Although there is a growing need for palliative care to address end-of-life care in an increasingly aging population, the need for palliative care is often overlooked in hospitalized patients, according to a German study in BMC Palliative Care.
The authors concluded that a scoring system they developed helped healthcare providers predict patients with palliative care needs (PCNs) upon their admission to the hospital, allowing physicians to take appropriate therapeutic steps that include pain and symptom management but also attention to psychosocial and spiritual needs.
Palliative care should ideally be implemented as soon as an incurable condition is diagnosed, not only in the imminent terminal phase, the authors point out. The identification of PCNs in hospitalized patients has not been a well-researched area.
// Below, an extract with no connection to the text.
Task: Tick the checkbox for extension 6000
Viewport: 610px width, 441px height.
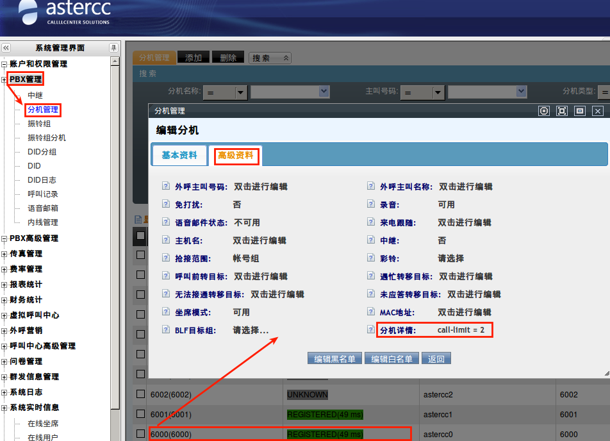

The goal of the current study was to describe the characteristics of hospitalized patients with PCNs, to identify risk factors for the development of PCNs, to identify risk factors for the development of PCNs, and to develop a score for their identification.
Researchers collected data from 39,849 inpatients for their analysis at the University Medical Center Freiburg. During the study period, 6.9% (2757) of all patients had palliative care needs. Only 56 of them (2%) received palliative treatment. Older patients without relatives who suffered from metastatic cancer and/or liver cirrhosis had the highest risk of developing palliative care needs. The data sampling took place from January 2004 to May 2005, a time period during which the hospital had no specialized palliative care unit.
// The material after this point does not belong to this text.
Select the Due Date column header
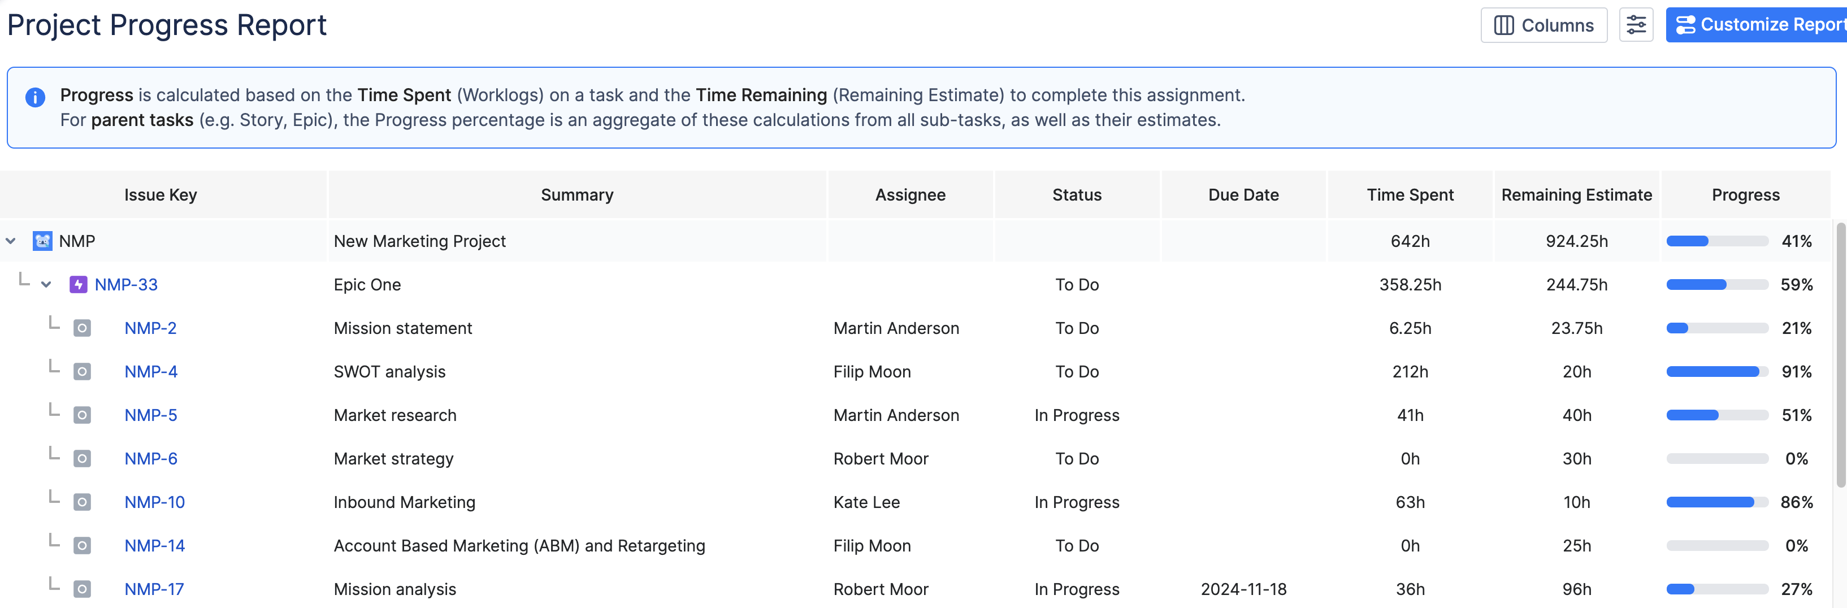coord(1243,194)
In order to identify risk factors for developing PCNs and to develop a score to identify the patients with PCNs, the authors conducted a binary logistic regression analysis. The analysis showed that a diagnosis of cancer was the highest risk factor for developing PCNs, with an odds ratio of 3.45. Scoring positive for metastases contributed to an increased risk by a factor of 3.29. The third greatest risk factor was dementia, followed by HIV and liver cirrhosis. A high level of care at admission was a highly significant risk factor for PCNs.
The final model they devised to identify PCNs has a sensitivity of 0.815 and a specificity of 0.640. Thus, approximately 81.5% of all patients with PCNs would be correctly identified as such, and 36% of all patients without PCNs would be incorrectly identified as having PCNs.
“Our predictive score contributes to the identification of palliative care needs in patients with life-limiting diseases, which allows physicians to take the appropriate therapeutic steps,” the authors concluded.